DECEMBER 6, 1957
LINCOLN, Neb.—I have a communication from the editor-in-chief of foreign language broadcasts in Bulgaria.
"Each new year is welcomed by mankind with new hopes for a better life," he says. "Today, more than ever before, those hopes are mainly linked with the question of how to safeguard world peace and strengthen friendship among the peoples.
"In this connection we have the following request: Would you like to write and send us a statement on what you think about peace and what you wish the Bulgarian people on the eve of the new year?"
This seems quite a challenge to me, for the editor goes on to say that this message will be broadcast between December 20 and 30 over the Sofia radio.
There is much I could say on the need for peace and the desire for it among all our people. But the great question of how our people and those of the Soviet Union and its satellites are going to live peacefully together is difficult to answer.
The Soviet people are constantly being told by their leaders that we don't want peace, so the only way we can prove to them our intentions is to offer them concrete plans for the beginning of disarmament. I doubt, however, if we are ready with any such plans.
Perhaps we should put some thought into how we would meet disarmament if it came about tomorrow. Having thought this through, we would not be afraid of it, for it is one of the first steps toward a peaceful world.

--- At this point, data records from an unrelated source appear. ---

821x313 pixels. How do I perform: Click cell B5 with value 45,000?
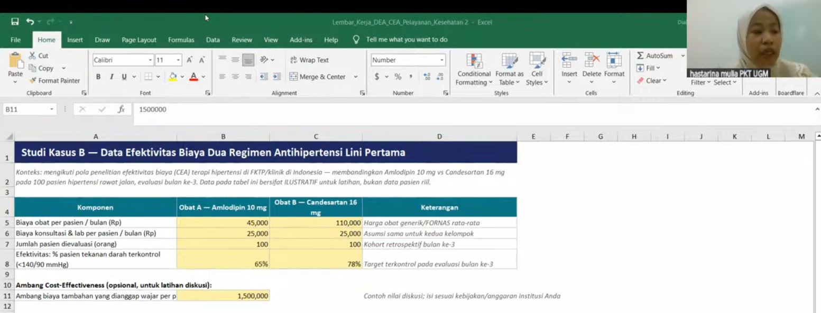click(223, 223)
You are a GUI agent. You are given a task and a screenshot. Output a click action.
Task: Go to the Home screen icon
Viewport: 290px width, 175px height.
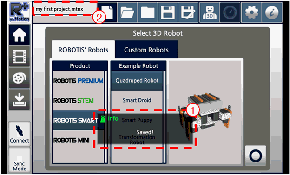pos(19,35)
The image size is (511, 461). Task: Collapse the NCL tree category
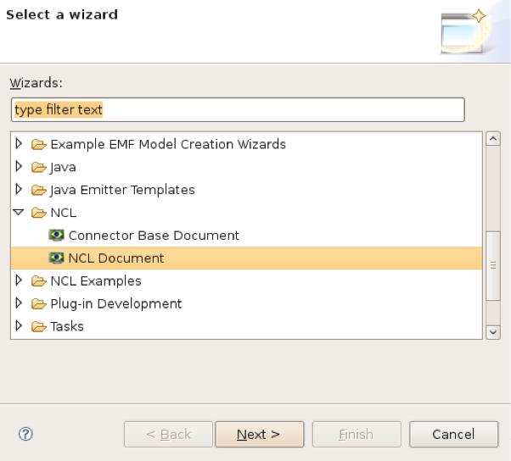click(19, 213)
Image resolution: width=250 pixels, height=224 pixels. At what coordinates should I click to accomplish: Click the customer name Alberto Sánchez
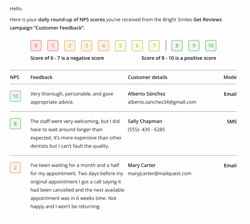click(x=146, y=94)
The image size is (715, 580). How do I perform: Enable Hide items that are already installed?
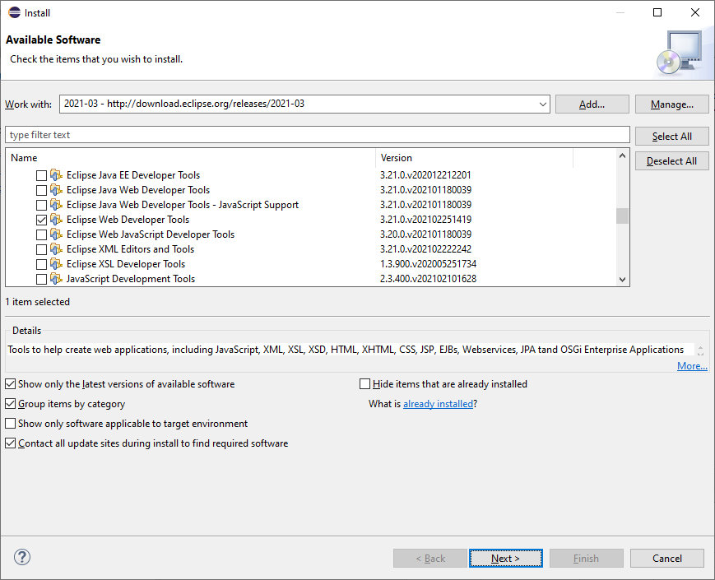tap(365, 384)
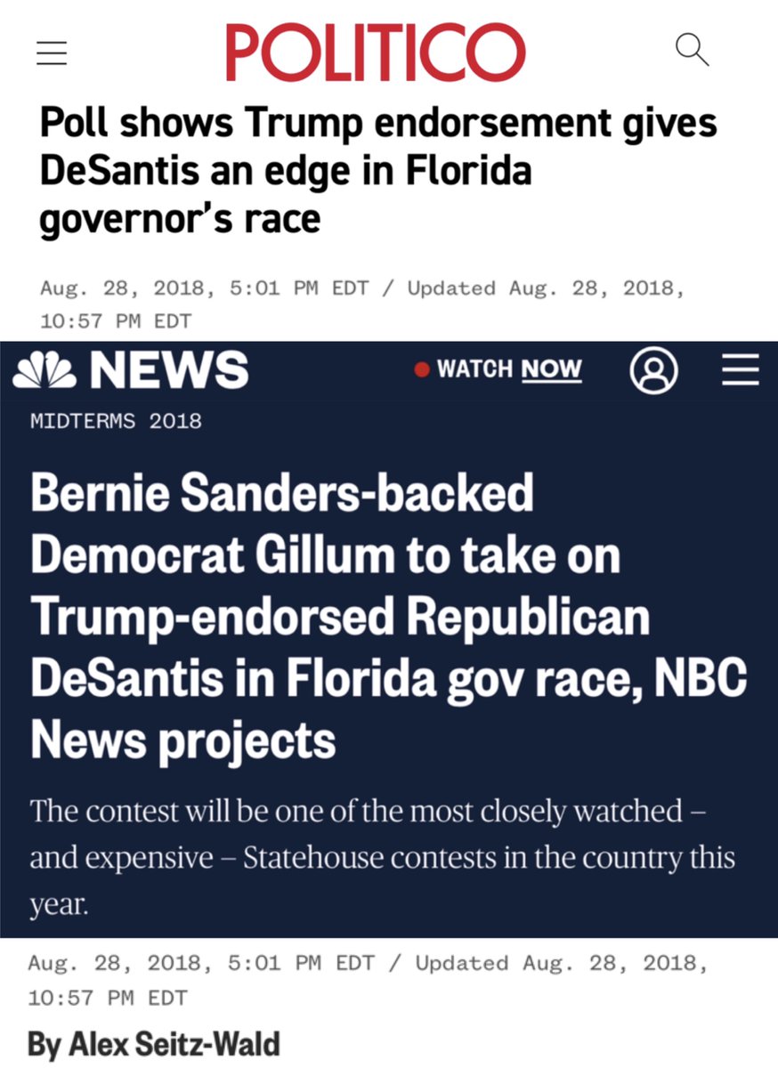Open Politico headline about Trump endorsement poll
This screenshot has width=778, height=1068.
(x=378, y=170)
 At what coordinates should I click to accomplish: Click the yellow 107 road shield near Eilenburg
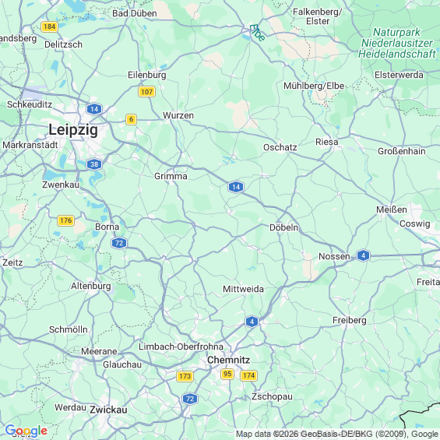(146, 91)
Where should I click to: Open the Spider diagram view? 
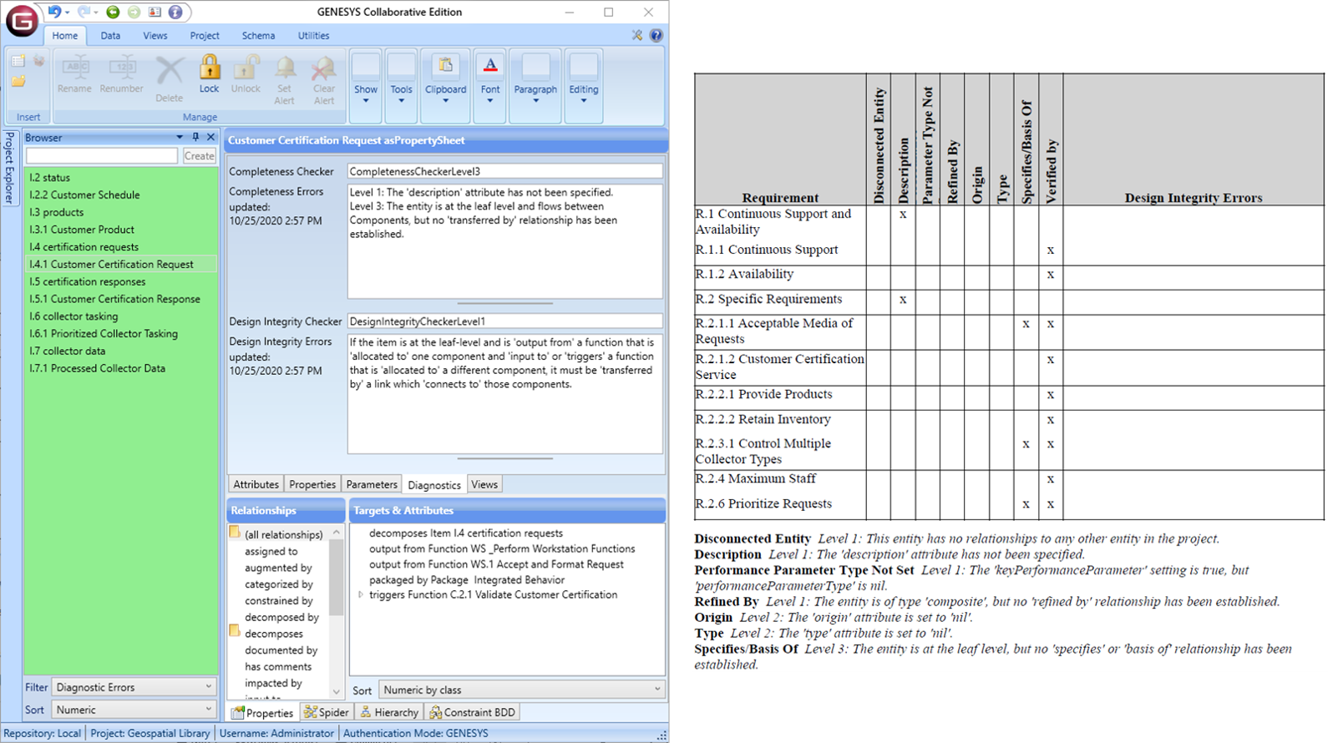tap(327, 712)
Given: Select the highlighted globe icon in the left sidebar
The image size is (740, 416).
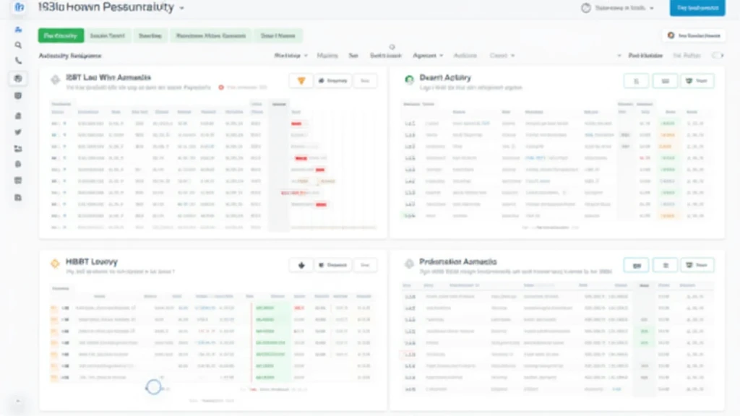Looking at the screenshot, I should (x=18, y=79).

We arrived at Lincoln, Neb., after taking an 8 a.m. plane out of New York, and I must say that I was a trifle uncertain of waking up and being ready when they called for me at 7:15 to go to the airport. I had decided that if I told my subconscious that I had to be up at a certain hour, somehow I would wake up, and I had no difficulty.
After an uneventful flight we arrived at Lincoln, and the rest of the day followed the usual pattern. A 5 p.m. press conference was followed by a dinner in the Student Union sponsored by the American Association for the United Nations and others interested in the U.N. At the evening meeting, when Clark Eichelberger and myself spoke, there was a panel discussion on "Current Challenges of the United Nations."
We were delighted to find flowers in our rooms here from the Jane Jefferson Democratic Club and some delicious fruit provided by the hotel manager.
In New York City earlier this week I saw an English play, "Look Back in Anger," by John Osborne.
This play created a sensation in England because it deals with quite ordinary young people and tells about their personal, emotional relationships and their reactions to political, social and economic issues around them. It is beautifully acted and truly dramatic material.
To me, the role of the principal young man who exhibits his anger with abandon, Jimmy Porter, seemed a trifle exaggerated, but those in the audience of a generation or two younger than my own found it entirely realistic.
I think everyone would find this an interesting play, but I doubt if everyone would fully enjoy it, for the frustrations of the characters are too many and too difficult to be completely shared by the audience.
I have just found a most delightful book to give as a Christmas present to any seven- or eight-year-old boy or girl. Written by Bob Hunt, it is called "Copper Top."
The young hero is a boy who lives with his grandfather, a gold prospector in the desert of the Southwest. They almost give up the search for gold when by chance those amusing and exasperating little animals called pack rats turn up some stones that show the coveted veins of gold.
This part of the story is based on fact, but it certainly is delightfully told, and I don't think anybody minds the use of an old Indian legend as a basis for a story any youngster would enjoy.
If you haven't finished your Christmas shopping and don't know what to give a young person of seven or eight, you will find this a welcomed suggestion for a gift.